Monitoring can be enabled on a namespace or pod level. To enable monitoring on the a namespace called infra you can add the label watcher=enabled

kubectl label namespace infra watcher=enabled

This can also be enabled directly inside the namespace definition

apiVersion: v1
kind: Namespace
metadata:
  name: infra
  labels:
    watcher: enabled

Enabling watcher for a single deployment in a namespace that isn't enabled

spec:
  template:
    metadata:
      labels:
        watcher: enabled

Disabling watcher for a single deployment in a namespace that is enabled

spec:
  template:
    metadata:
      labels:
        watcher: disabled

Overriding monitoring defaults

All of the defaults (read from ./kuberwatcher.yml) can be overridden on a namespace and a pod level under the annotations metadata in the Kubernetes object

Sending all slack alerts in the michael namespace to slack user @michael.russell

apiVersion: v1
kind: Namespace
metadata:
  name: michael
  labels:
    watcher: enabled
  annotations:
    watcher.alerts.slack: '@michael.russell'

Adding alert documentation links for pods in a deployment

spec:
  template:
    metadata:
      annotations:
        watcher.docs: https://github.com/elastic/kuberwatcher/blob/master/README.md

Configuration

watcher.alerts.email:                   'username@elastic.co,team@elastic.co' # Comma separated list of email addresses
watcher.alerts.slack:                   '@michael.russell,infra'              # Comma separated list of `@usernames` and `channelnames`
watcher.kibana_url                      'https://kibana.elastic.co'           # Base URl for generating links to Kibana
watcher.docs:                           'https://example.com/HALP.md'         # Documentation link that will be included in the alert
watcher.failures:                        12                                   # How many failed attempts need to have happened in the current window per pod (optional)
watcher.job_failures:                    2                                    # How many times a cronjob needs to fail in a row being an alert is sent (optional)
watcher.interval:                       '30s'                                 # How often the query is run (optional)
watcher.reply_to                        'team@elastic.co,reply@elastic.o'     # Comma separated list of email addresses to use for the reply_to field in the email alerts
watcher.throttle:                       600000                                # How often to send the alert in ms (optional)
watcher.window:                         '300s'                                # How long the the pods need to be not ready before alerting (optional)
watcher.metricbeat_index_pattern:       'metricbeat-*'                        # The Index Pattern to search for Metricbeat metrics (optional)

Running Kuberwatcher

Requirements

  • Metricbeat (with kube-state-metrics) deployed on kubernetes with the state_pod metricset enabled.
  • Elasticsearch with X-Pack and watcher enabled
  • If you want to send emails you will need to configure an email account in X-Pack.
  • If you want to send slack alerts you will need to configure a slack account in X-Pack.

Try kuberwatcher locally

If you just want to try out kuberwatcher running locally it will use your current kubectl context to generate alerts.
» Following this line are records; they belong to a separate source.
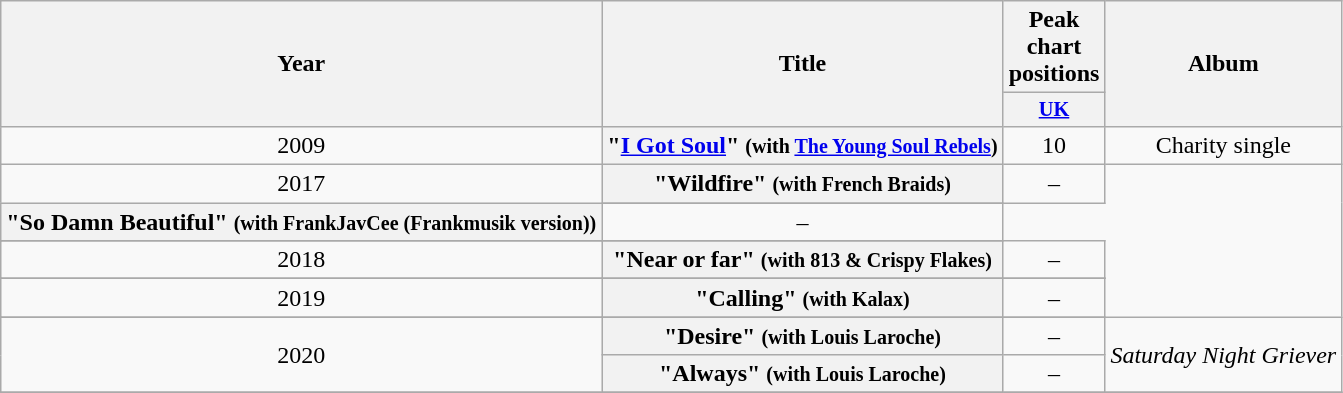
10 [1054, 145]
Album [1224, 64]
"I Got Soul" (with The Young Soul Rebels) [802, 145]
UK [1054, 110]
Saturday Night Griever [1224, 355]
2019 [302, 298]
Year [302, 64]
"Always" (with Louis Laroche) [802, 374]
"Wildfire" (with French Braids) [802, 184]
"Calling" (with Kalax) [802, 298]
2020 [302, 355]
"So Damn Beautiful" (with FrankJavCee (Frankmusik version)) [302, 222]
"Desire" (with Louis Laroche) [802, 336]
"Near or far" (with 813 & Crispy Flakes) [802, 260]
2009 [302, 145]
Title [802, 64]
Peak chart positions [1054, 47]
Charity single [1224, 145]
2017 [302, 184]
2018 [302, 260]
Scan for the cell matching the given text and deliver its [x, y] coordinate at center. 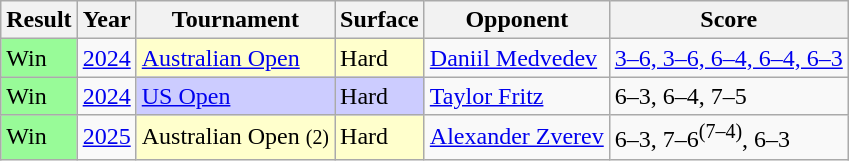
Opponent [516, 20]
Surface [380, 20]
6–3, 6–4, 7–5 [728, 96]
Year [106, 20]
3–6, 3–6, 6–4, 6–4, 6–3 [728, 58]
Daniil Medvedev [516, 58]
Taylor Fritz [516, 96]
6–3, 7–6(7–4), 6–3 [728, 138]
Australian Open [235, 58]
Tournament [235, 20]
Result [39, 20]
Australian Open (2) [235, 138]
Score [728, 20]
US Open [235, 96]
2025 [106, 138]
Alexander Zverev [516, 138]
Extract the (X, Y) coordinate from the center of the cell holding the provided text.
  • First update the local kuberwatcher.yml
  • Set the elasticsearch connection details
export ES_USERNAME='elastic'
export ES_PASSWORD='changeme'
export ES_HOSTS='http://elasticsearch:9200'
  • Run kuberwatcher in docker
make run

Run kuberwatcher in kubernetes

There is an example in k8s/kuberwatcher.yml for running kuberwatcher as a CronJob in kubernetes.
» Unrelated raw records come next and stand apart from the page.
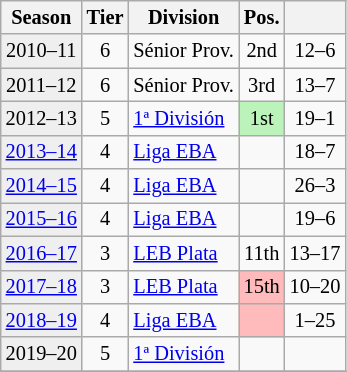
2014–15 (42, 186)
13–17 (316, 253)
2013–14 (42, 152)
12–6 (316, 51)
2011–12 (42, 85)
11th (262, 253)
Tier (106, 17)
19–1 (316, 118)
2010–11 (42, 51)
15th (262, 287)
Pos. (262, 17)
3rd (262, 85)
2019–20 (42, 354)
19–6 (316, 219)
Division (183, 17)
13–7 (316, 85)
2016–17 (42, 253)
1st (262, 118)
26–3 (316, 186)
2017–18 (42, 287)
2015–16 (42, 219)
Season (42, 17)
18–7 (316, 152)
2018–19 (42, 320)
2012–13 (42, 118)
2nd (262, 51)
1–25 (316, 320)
10–20 (316, 287)
Pinpoint the cell where the given text exists, returning its (x, y) midpoint coordinate. 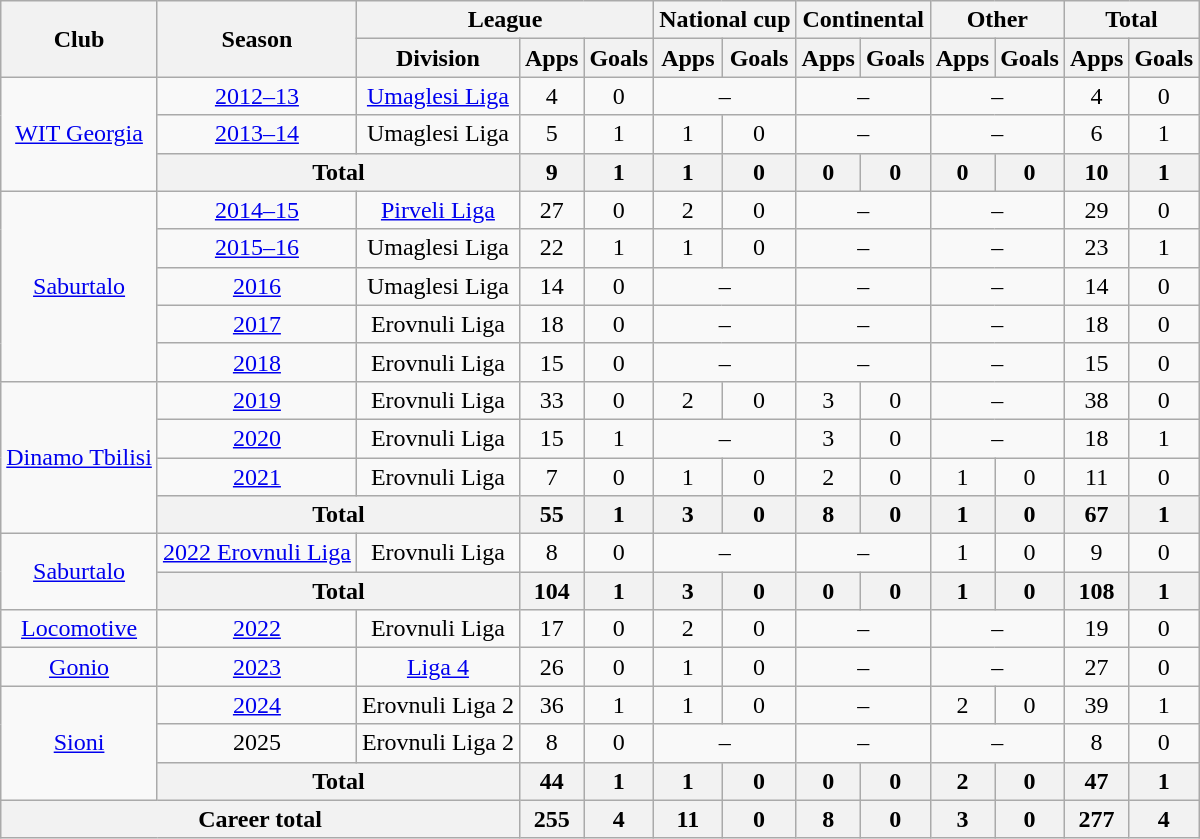
2015–16 (256, 248)
Division (438, 58)
Pirveli Liga (438, 210)
29 (1096, 210)
Club (80, 39)
255 (551, 819)
33 (551, 400)
2021 (256, 477)
2016 (256, 286)
2014–15 (256, 210)
67 (1096, 515)
104 (551, 591)
Sioni (80, 743)
Other (997, 20)
2023 (256, 667)
Locomotive (80, 629)
23 (1096, 248)
38 (1096, 400)
Gonio (80, 667)
22 (551, 248)
WIT Georgia (80, 134)
Season (256, 39)
League (504, 20)
2013–14 (256, 134)
17 (551, 629)
Career total (260, 819)
Dinamo Tbilisi (80, 457)
2012–13 (256, 96)
2020 (256, 438)
10 (1096, 172)
39 (1096, 705)
44 (551, 781)
6 (1096, 134)
19 (1096, 629)
47 (1096, 781)
2025 (256, 743)
2018 (256, 362)
108 (1096, 591)
2024 (256, 705)
National cup (725, 20)
2022 Erovnuli Liga (256, 553)
5 (551, 134)
7 (551, 477)
Liga 4 (438, 667)
277 (1096, 819)
36 (551, 705)
55 (551, 515)
2019 (256, 400)
Continental (863, 20)
26 (551, 667)
2022 (256, 629)
2017 (256, 324)
Search for the cell housing the specified text and yield its [x, y] center coordinate. 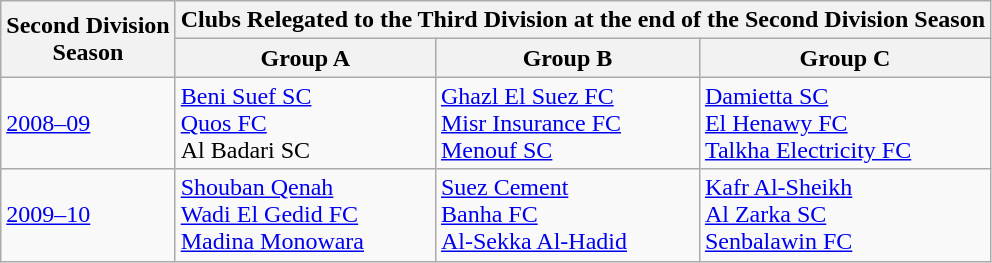
Group B [567, 58]
Group C [844, 58]
Beni Suef SC Quos FC Al Badari SC [305, 123]
Ghazl El Suez FC Misr Insurance FC Menouf SC [567, 123]
Second Division Season [88, 39]
Shouban Qenah Wadi El Gedid FC Madina Monowara [305, 215]
Clubs Relegated to the Third Division at the end of the Second Division Season [582, 20]
2009–10 [88, 215]
Suez Cement Banha FC Al-Sekka Al-Hadid [567, 215]
Group A [305, 58]
2008–09 [88, 123]
Damietta SC El Henawy FC Talkha Electricity FC [844, 123]
Kafr Al-Sheikh Al Zarka SC Senbalawin FC [844, 215]
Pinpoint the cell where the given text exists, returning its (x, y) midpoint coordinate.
  • Create the secrets for kuberwatcher to connect to Elasticsearch
kubectl create secret generic kuberwatcher --from-literal=endpoint=http://elasticsearch:9200 --from-literal=password=changeme --from-literal=username=elastic
kubectl apply -f k8s/kuberwatcher.yml

Developing kuberwatcher

Requirements:

  • Docker
  • Make

To run all of the tests:

make test

Because this project interacts with two fast moving projects (Elasticsearch and kubernetes) it uses vcrpy to record interactions with these APIs instead of trying to constantly update mocks for both projects.

If you are making changes that affect API calls to kubernetes or Elasticsearch you will need to make sure you have a working development environment to record the new API transactions. To start Elasticsearch and Kibana you can run:

# if you want to test with slack you need to add your slack url too
export SLACK_URL='https://hooks.slack.com/services/SDKLSD/SDFLIJSDF323f3f'
make deps

To generate the test pods in a local minikube cluster you can run install the fixtures by running:

make fixtures

This will start metricbeat, kube-state-metrics and a bunch of tests pods which were used to generate the cassette data.

If you want to refresh the recorded API data in the cassettes you can run:

make clean_cassettes

When you are finished you can clean up everything by running:

make clean